I dreamt I stabbed you in the eye. Der schwarze Humor ist aus dem Werk Lanthimos nicht wegzudenken. Statt in der üblichen Irritation durch Verhaltensumstände, welche bisweilen überfordertes Lachen auslösen, findet sich der Witz hier deutlich mehr in dem Spiel mit Sprache und Macht. Dies bietet sich im Kostümgenre auch offensichtlich an, wenn die Figuren in puppenhafter Bekleidung
weitläufige Räume und Korridore entlangeilen, in denen nur die Stärksten nicht untergehen.
Die Stränge ihrer Püppchen zieht Queen Anne, eine Figur der Akzeptanz, geformt durch Verlust und daraus hervorgegangener Depression. Dass unter dem Make-up aus Hysterie und Gebrechlichkeit noch immer eine kluge Frau durchleuchtet, ist dem grandiosen Schauspiel Olivia Colemans geschuldet, die ihre Rolle im Dreieck der Intrigen nicht hinter einer Karikatur zurückstellt. Unter dem ersten Eindruck der Dekadenz, ausgelöst im Bild von Hof-Kaninchen, öffnet sich in der tragischen Bedeutung ein tiefer Brunnen der Trauer, der während des gesamten Films unter der humoristischen Oberflächenstruktur brodelt. Die Vergegenwärtigung der verloren Kinder und verbundenen Freude in Gestalt von siebzehn Kaninchen ist eine bravouröse Visualisierung des Gemütszustandes der Königin. Eine Charakterisierung, deren Wankelmütigkeit erst das hohe Tempo generiert und den gesamten Film zum reinsten Ritt macht. Denn die labile Königin lässt sich von ihren Mädchen nicht nur belachen und unterhalten, sie ist auch jederzeit bereit, auf deren Avancen einzugehen. Augenhöhe der Figuren ist im Auf und Ab dadurch erreicht, dass die Königin ihre Willensschwäche über die Position enormer Macht auszugleichen vermag. Sowieso existieren die Favoritinnen am Hof nur über die Dynamik ihrer Macht zur Königin und gleichen ihr Verhalten, je nach ihrer Wahrnehmung der eigenen Stärke im Beziehungsdreieck, immer wieder neu an.
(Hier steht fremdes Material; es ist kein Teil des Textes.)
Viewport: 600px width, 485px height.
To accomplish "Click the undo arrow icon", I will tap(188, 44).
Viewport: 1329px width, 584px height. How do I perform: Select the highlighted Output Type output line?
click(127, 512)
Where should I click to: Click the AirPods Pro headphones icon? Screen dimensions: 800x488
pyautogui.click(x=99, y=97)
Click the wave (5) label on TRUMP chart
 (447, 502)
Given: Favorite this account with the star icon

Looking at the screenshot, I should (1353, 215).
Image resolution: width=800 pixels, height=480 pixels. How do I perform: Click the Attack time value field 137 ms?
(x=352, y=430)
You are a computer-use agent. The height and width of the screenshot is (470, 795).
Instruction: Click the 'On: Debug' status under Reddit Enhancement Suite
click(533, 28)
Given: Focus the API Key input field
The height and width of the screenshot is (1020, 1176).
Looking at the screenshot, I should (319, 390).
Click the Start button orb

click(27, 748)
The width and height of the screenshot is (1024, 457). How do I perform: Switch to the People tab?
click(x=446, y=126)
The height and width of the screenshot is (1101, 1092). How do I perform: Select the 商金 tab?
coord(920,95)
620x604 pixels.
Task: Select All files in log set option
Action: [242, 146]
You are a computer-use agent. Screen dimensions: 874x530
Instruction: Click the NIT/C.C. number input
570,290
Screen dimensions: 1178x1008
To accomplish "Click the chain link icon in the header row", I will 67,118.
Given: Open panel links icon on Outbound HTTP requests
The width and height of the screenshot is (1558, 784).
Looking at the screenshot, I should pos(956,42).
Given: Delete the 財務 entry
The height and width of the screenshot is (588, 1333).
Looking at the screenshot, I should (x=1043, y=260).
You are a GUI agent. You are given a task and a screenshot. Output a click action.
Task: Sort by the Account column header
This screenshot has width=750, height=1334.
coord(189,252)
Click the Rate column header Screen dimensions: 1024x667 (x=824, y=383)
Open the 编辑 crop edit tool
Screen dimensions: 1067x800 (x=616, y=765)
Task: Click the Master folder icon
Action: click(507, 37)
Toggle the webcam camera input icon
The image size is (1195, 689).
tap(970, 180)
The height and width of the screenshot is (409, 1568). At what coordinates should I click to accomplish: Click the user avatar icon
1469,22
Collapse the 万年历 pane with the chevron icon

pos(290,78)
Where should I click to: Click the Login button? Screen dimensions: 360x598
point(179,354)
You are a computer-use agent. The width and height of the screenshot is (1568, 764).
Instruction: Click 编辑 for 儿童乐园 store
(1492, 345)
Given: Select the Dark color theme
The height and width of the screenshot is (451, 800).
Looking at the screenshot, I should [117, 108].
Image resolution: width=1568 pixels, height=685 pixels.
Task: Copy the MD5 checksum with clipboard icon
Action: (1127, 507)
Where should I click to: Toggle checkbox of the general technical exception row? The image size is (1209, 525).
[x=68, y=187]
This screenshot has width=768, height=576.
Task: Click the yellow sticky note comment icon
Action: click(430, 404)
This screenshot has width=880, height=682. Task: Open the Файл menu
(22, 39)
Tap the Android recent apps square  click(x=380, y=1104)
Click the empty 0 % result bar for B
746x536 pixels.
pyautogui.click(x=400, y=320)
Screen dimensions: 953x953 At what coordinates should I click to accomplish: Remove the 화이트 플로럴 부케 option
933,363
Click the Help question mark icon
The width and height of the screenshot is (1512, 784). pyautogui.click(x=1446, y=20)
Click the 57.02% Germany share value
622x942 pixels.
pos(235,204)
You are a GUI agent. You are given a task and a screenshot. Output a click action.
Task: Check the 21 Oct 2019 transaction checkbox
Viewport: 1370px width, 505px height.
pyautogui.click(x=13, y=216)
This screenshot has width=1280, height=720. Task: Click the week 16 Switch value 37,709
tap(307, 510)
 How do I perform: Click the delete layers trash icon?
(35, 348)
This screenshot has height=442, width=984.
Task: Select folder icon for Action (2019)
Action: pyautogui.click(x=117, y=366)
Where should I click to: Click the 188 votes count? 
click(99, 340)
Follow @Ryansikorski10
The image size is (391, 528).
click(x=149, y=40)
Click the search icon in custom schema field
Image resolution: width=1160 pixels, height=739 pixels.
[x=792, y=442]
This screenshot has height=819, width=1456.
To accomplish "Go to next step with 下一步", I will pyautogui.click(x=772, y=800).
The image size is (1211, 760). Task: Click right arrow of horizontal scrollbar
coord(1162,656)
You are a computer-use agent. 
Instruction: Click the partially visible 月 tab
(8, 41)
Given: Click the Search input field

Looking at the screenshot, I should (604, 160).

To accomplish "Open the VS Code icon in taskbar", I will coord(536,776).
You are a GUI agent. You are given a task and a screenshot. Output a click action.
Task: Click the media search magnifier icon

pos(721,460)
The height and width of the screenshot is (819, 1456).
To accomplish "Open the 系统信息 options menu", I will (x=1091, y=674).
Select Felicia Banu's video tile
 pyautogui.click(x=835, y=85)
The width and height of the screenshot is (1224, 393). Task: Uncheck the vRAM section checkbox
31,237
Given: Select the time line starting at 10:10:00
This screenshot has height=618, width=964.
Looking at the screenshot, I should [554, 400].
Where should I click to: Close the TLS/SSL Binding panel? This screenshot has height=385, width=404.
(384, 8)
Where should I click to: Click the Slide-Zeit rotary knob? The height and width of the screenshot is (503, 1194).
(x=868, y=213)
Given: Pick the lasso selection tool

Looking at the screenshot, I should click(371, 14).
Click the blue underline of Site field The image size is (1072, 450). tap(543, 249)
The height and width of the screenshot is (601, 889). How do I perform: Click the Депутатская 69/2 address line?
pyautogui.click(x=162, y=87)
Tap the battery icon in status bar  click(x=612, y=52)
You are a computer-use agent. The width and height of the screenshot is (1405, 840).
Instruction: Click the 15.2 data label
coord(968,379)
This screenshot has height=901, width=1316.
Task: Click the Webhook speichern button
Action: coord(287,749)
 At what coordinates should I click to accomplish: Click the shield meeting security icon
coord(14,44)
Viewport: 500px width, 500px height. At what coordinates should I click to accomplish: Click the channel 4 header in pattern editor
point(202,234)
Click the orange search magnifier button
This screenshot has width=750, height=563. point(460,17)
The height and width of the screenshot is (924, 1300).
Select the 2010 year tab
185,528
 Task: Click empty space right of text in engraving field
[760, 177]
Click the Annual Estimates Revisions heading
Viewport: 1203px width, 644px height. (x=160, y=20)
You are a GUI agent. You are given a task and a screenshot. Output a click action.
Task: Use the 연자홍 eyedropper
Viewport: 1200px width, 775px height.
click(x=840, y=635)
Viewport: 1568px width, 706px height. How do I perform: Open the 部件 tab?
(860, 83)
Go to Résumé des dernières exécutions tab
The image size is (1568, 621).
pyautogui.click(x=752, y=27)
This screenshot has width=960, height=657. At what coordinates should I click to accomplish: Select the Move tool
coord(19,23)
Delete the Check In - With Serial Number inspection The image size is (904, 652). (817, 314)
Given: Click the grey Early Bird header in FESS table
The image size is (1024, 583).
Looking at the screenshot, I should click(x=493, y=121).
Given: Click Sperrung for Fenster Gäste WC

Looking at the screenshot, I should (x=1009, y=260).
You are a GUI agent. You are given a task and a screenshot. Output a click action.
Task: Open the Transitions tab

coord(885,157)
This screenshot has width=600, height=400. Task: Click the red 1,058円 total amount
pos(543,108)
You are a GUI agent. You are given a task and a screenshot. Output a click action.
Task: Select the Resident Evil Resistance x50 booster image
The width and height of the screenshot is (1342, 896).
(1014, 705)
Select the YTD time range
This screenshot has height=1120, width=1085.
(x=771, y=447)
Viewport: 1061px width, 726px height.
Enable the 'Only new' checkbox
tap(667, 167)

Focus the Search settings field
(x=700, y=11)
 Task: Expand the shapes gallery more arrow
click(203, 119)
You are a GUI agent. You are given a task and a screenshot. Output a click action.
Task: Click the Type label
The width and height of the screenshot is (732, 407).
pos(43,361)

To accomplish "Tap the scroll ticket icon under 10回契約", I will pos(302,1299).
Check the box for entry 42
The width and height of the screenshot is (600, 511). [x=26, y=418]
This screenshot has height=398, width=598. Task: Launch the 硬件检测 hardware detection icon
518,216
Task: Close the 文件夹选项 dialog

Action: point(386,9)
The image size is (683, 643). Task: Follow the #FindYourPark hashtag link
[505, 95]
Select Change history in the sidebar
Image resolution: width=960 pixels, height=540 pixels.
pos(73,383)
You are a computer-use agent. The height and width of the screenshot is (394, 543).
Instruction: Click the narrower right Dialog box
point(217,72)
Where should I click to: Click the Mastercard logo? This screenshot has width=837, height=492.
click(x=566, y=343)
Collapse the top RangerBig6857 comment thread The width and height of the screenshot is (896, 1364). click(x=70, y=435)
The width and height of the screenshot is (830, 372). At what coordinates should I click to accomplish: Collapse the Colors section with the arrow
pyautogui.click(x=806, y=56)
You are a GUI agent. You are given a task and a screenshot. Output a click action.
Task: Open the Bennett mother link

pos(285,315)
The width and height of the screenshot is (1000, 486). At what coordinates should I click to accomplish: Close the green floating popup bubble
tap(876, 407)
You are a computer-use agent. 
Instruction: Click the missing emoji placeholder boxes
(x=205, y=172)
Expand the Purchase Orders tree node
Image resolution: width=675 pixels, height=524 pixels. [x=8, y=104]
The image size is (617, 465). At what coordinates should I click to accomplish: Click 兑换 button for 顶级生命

Beide sind sie aus dem selben Holz geschnitzt, die nur wenigen Jahre bilden einen jedoch merklichen Altersunterschied. Rachel Weisz Sarah ist schon lange an der Seite der Königin und verweist als Grundlage komplexer Liebe auf absolute Ehrlichkeit. Love has Limits – It should not. Die Liebesfrage ist das Destillat ihres Konfliktes. In diesen wird sich Emma Stones Abigail drängen, wenn sie die Königin in bedingungslose Freundlichkeit bettet. Abigail wurde mit fünfzehn im Kartenspiel an einen fetten Deutschen verloren und sucht, zunächst durch ihre Verwandtschaft zu Sarah, wieder aus dem Dreck aufzusteigen, bevor sie dieser schließlich ihre Ersetzbarkeit vorführt. Der schelmische Funke des Dialogs ergibt sich natürlich aus solch charakterstärkender Vergangenheit, ebenso, wie die verbale Stählung Sarahs durch Jahre der Machtausübung. Das Aufeinanderstoßen zweier Konkurrentinnen, die wissen, was sie wollen und wie sie es erreichen, bildet den Kern des Lustspiels. Stetiges gegenseitiges Wiederholen von Wortfetzen mit jeweils neuer Betonung signalisiert den flüssigen Übergang der Machtverhältnisse. Aus dem Ringen um absolute Dominanz ergibt sich wiederum offene Sexualität. I will not dismiss her, I like it when she puts her tongue inside me.
Die angewandte Hinterlist der Favoritinnen ist in ihrer Absurdität natürlich zum Schreien, denn in diesem fiesen Spaß ist nie klar, wer denn die Hand Queen Annes behalten wird. Die Dialogführung, prägnanter als in den meisten Theaterstücken, erinnert in ihrem Tempo an Aaron Sorkin und sollte Deborah Davis und Tony McNamaramit zum Oscar für das Original-Drehbuch führen. Ausbalanciert werden die schnellen Wortwechsel durch ihre Ablösung im Score, der viele Szenen trägt. Die Mischung klassischer und moderner Werke ist in seinem Einsatz oft treibend und nahezu immer stimmungsprägend. Ergänzt wird dieser technische Aspekt durch den außergewöhnlich fließenden Schnitt, der die drei Frauen stärker als üblich verbindet, Abhängigkeiten suggeriert und immanẹnte Szenenwechsel zulässt.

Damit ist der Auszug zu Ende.